**WHAT YOU NEED TO DO:** Copy the data below word for word, from the line containing "How do I perform: Tap the red label 深汕校区?" through the line containing "click(389, 225)", inclusive, and nothing else.

**EXCERPTED RECORDS:**
━━━━━━━━━━━━━━━━

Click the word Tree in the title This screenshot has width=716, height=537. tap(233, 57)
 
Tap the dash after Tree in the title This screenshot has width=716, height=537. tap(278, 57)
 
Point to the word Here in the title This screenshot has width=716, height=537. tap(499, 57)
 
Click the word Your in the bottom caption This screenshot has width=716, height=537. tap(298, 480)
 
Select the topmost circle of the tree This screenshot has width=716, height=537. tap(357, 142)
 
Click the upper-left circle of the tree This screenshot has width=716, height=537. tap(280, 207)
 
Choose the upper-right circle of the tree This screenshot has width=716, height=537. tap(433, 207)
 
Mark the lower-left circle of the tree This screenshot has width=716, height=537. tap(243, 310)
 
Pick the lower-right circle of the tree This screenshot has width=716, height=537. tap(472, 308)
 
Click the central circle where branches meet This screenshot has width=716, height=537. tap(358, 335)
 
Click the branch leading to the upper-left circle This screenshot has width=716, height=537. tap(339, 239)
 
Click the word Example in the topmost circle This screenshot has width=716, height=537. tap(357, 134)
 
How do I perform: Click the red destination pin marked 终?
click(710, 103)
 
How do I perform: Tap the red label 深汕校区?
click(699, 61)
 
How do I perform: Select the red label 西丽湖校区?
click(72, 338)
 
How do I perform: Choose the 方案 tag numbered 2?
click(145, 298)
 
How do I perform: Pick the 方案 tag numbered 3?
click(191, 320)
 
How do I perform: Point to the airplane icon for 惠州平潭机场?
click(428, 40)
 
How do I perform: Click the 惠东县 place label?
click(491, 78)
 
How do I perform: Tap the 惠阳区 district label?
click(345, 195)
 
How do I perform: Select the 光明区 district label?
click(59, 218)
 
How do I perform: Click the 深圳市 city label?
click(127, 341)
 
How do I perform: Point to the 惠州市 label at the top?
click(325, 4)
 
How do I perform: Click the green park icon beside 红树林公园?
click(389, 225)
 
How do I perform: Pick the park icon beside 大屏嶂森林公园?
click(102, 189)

━━━━━━━━━━━━━━━━

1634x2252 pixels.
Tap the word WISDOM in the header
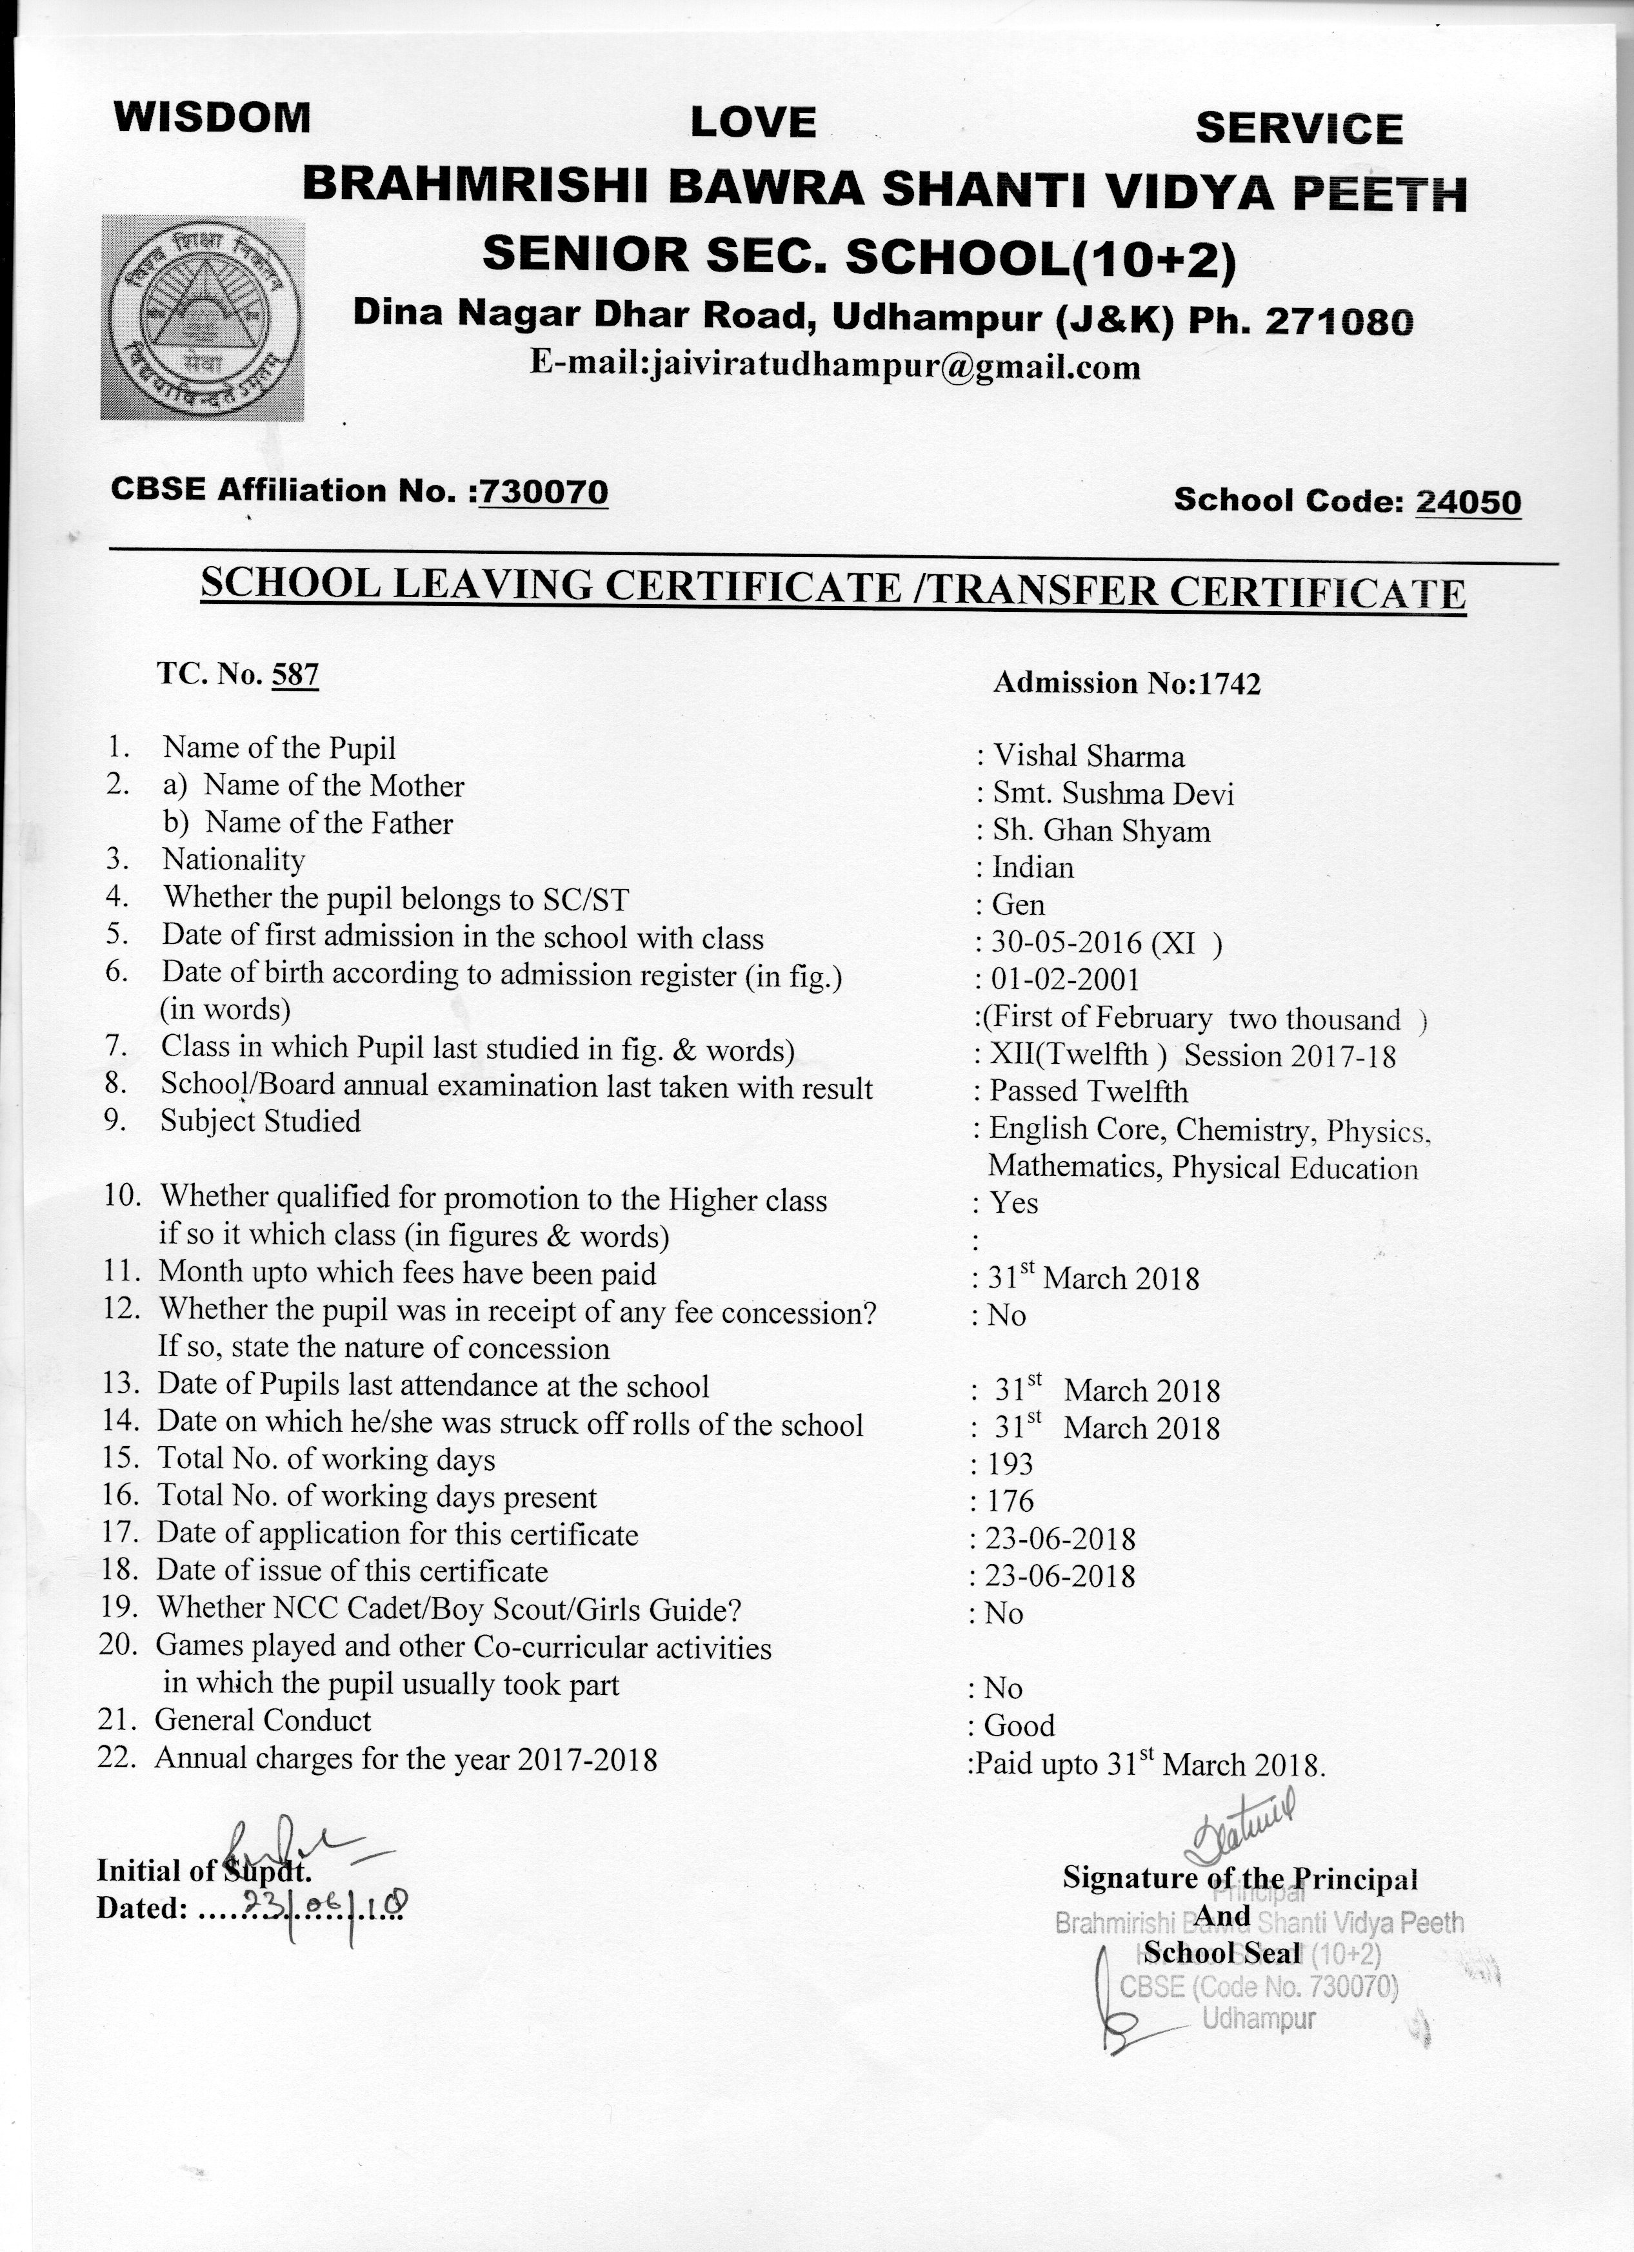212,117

━━━━━━━━━━━━━━━━

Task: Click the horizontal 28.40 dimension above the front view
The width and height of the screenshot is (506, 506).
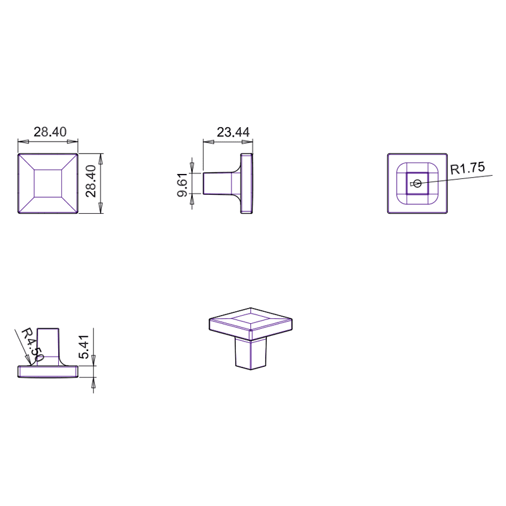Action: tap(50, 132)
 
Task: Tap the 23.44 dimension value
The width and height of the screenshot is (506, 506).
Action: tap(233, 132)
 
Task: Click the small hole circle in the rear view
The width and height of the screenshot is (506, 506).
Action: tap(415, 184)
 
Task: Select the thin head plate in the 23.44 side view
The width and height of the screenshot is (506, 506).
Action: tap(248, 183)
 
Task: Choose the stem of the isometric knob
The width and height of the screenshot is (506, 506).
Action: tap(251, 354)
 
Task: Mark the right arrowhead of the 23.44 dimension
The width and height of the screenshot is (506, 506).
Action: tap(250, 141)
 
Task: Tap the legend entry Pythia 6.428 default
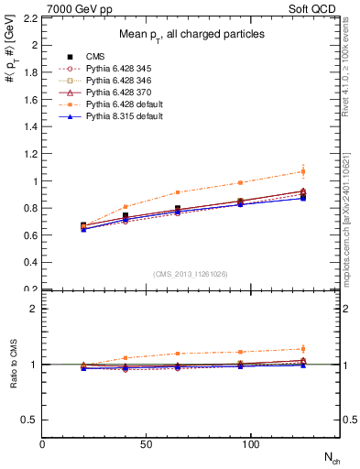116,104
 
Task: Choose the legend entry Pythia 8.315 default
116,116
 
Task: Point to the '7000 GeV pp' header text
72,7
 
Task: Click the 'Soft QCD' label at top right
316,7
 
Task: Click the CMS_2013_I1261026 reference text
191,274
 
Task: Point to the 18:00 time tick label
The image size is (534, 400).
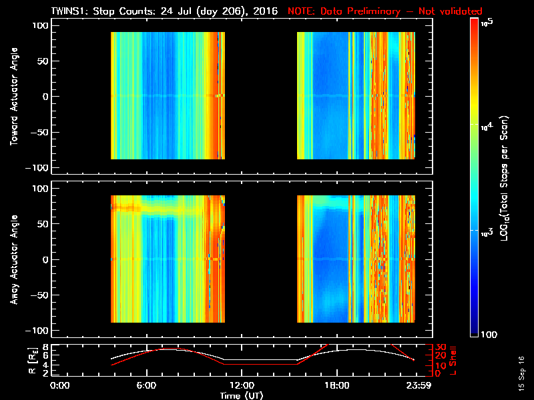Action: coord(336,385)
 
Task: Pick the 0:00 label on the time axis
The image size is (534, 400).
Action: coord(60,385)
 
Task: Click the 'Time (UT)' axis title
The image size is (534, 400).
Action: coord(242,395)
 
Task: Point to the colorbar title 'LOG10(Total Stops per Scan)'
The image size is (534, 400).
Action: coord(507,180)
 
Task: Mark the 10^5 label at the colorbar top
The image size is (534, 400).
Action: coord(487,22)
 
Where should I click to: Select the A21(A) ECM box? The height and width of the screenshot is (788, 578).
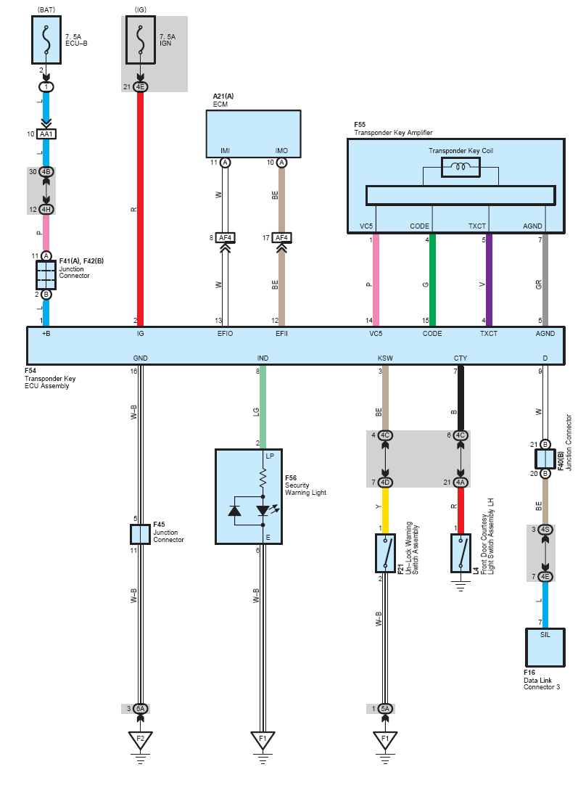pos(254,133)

━━━━━━━━━━━━━━━━

**RESULT OF THIS EXERCISE:**
How do I perform: Tap the red label 深汕校区?
click(699, 61)
 
How do I perform: Select the red label 西丽湖校区?
click(72, 338)
 
How do I perform: Choose the 方案 tag numbered 2?
click(145, 298)
 
How do I perform: Pick the 方案 tag numbered 3?
click(191, 320)
 
How do I perform: Point to the airplane icon for 惠州平潭机场?
click(428, 40)
 
How do I perform: Click the 惠东县 place label?
click(491, 78)
 
How do I perform: Tap the 惠阳区 district label?
click(345, 195)
 
How do I perform: Select the 光明区 district label?
click(59, 218)
 
How do I perform: Click the 深圳市 city label?
click(127, 341)
 
How do I perform: Point to the 惠州市 label at the top?
click(325, 4)
 
How do I perform: Click the green park icon beside 红树林公园?
click(389, 225)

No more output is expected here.